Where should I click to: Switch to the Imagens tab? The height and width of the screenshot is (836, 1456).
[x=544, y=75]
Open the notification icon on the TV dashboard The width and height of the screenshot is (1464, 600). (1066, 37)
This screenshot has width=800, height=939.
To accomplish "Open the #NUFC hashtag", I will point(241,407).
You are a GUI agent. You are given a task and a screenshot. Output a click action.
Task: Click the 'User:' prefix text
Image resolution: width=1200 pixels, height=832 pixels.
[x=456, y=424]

==

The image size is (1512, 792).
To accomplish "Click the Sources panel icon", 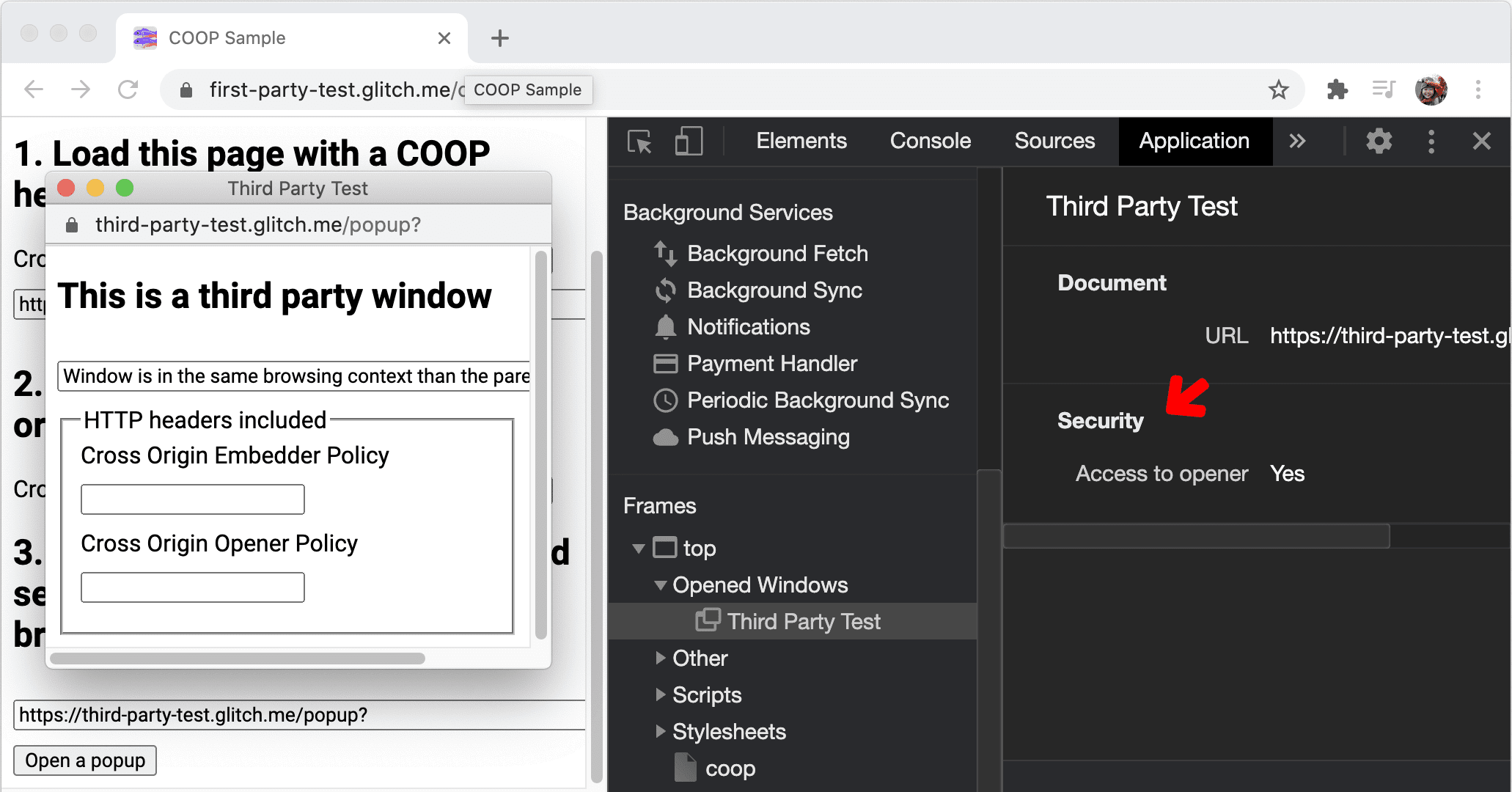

- Work to complete
Extract every line of the data above that contains the string "width".

- Solution for this exercise
Where should I click to: Switch to the Imagens tab? The height and width of the screenshot is (836, 1456).
Open the notification icon on the TV dashboard The width and height of the screenshot is (1464, 600). (1066, 37)
This screenshot has width=800, height=939.
Image resolution: width=1200 pixels, height=832 pixels.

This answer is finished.